The backlight arrangement 40 is preferably implemented as depicted in Figures 2a and 2b according to its segments _s1 to _sn . When the segments are implemented as stripes in Fig. 2a, the stripes are preferably arranged in the display unit 30 in a direction corresponding to the order in which the pixels are updated. For example, when pixel array 50 is refreshed row by row from the top of pixel array 50 to its bottom, backlight device 40 is preferably oriented relative to pixel array 50 such that the longitudinal axis of each of its stripes is substantially parallel to pixel array 50 the corresponding row. As an alternative to a one-dimensional array of stripes, ie segments s ₁ to _sn , segments s ₁ to s _n may be realized as a multi-dimensional array, ie a two-dimensional array as depicted in Fig. 2b. In Fig. 2b, there are segments s ₁₁ to _{spq of p columns and q rows} . In one embodiment of the invention sixteen lamps are provided, grouped into eight segments, see Figure 2a. The eight segments are controlled by eight control signals from analyzer 90 . Current standard backlight units for pixel liquid crystal displays are usually implemented such that their illumination sources (eg lamps) are arranged horizontally in rows.

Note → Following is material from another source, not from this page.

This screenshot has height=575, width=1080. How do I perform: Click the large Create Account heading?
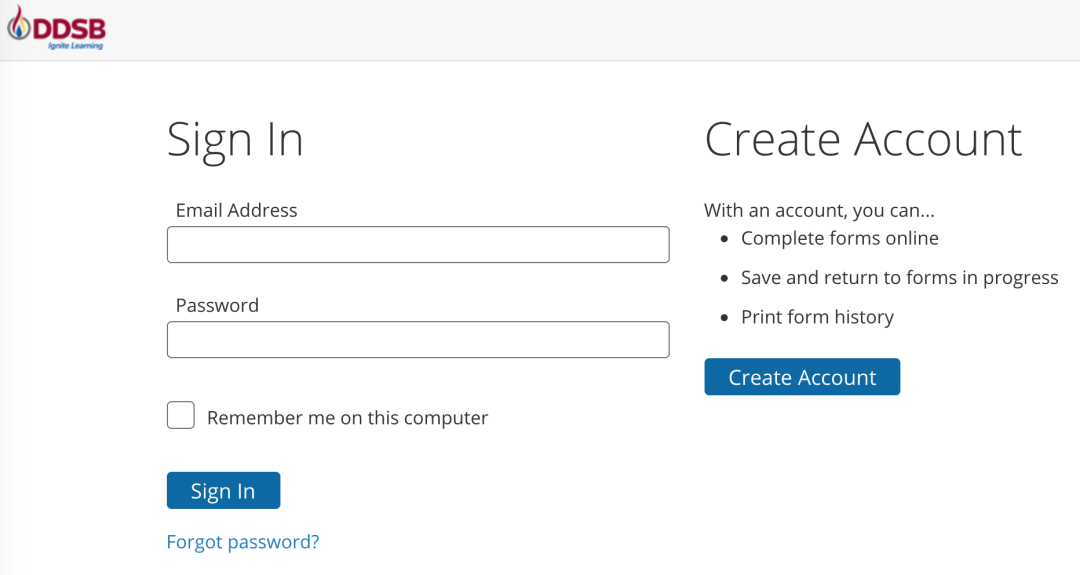coord(863,140)
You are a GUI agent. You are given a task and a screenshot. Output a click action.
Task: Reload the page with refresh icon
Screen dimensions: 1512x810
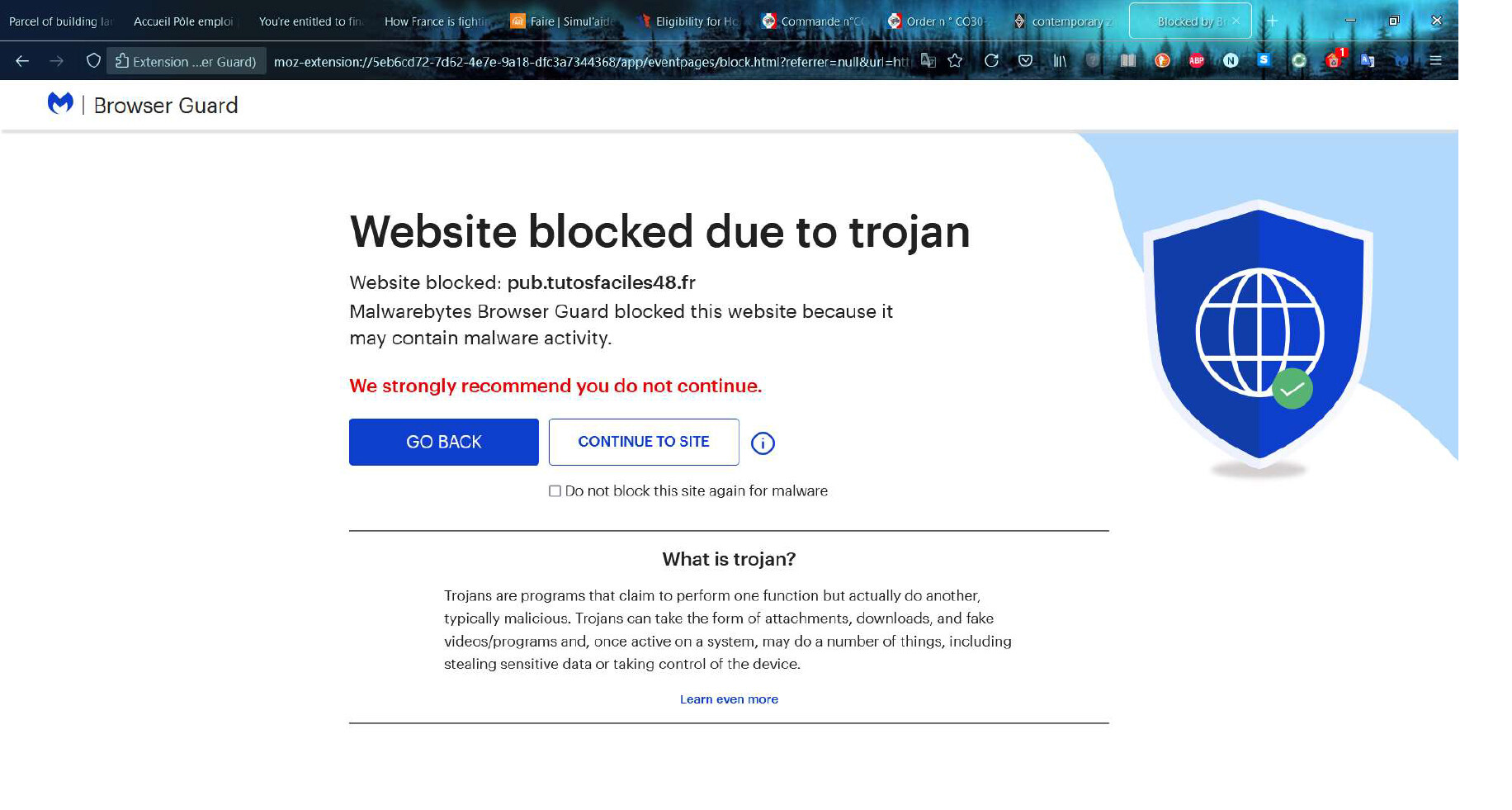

Analyzer 90 is arranged to work in the manner depicted in FIG. 3 . The areas A1 to An of the image to be displayed on the pixel array 50 are stored in the buffer 70 as represented by step 310 . These areas A1 to An are then analyzed in the analyzer 90 in step 320 with respect to one or more preceding images in order to determine therefrom the sum Σ|Mv ₁ | of motion vectors for each corresponding area A1 to An, ∑|Mv ₂ |, ∑|Mv ₃ |, ∑|Mv ₄ |, ∑|Mv _n |. The principles of motion vectoring are well known and need no further elaboration here. The new thing is to determine the sum of motion vectors per region. In step 330, when the backlight device 40 is implemented as shown in FIG. 2a, the analyzer 90 determines the driving signals suitable for segments _s1 to _sn , When implemented, the analyzer 90 determines the drive signal suitable for the segments s _1,1 to _sp,q . For example, if the sum of the motion vectors in an area exceeds a predetermined value, the signal of this area is adapted to operate the corresponding segment _si of the backlight device 40 in a blinking mode. Alternatively, to reduce the risk of visible flicker, the number of regions driven in blinking mode may be limited to a predetermined number. In this case, the area A1 to An with the largest sum of motion vectors is selected in step 330 .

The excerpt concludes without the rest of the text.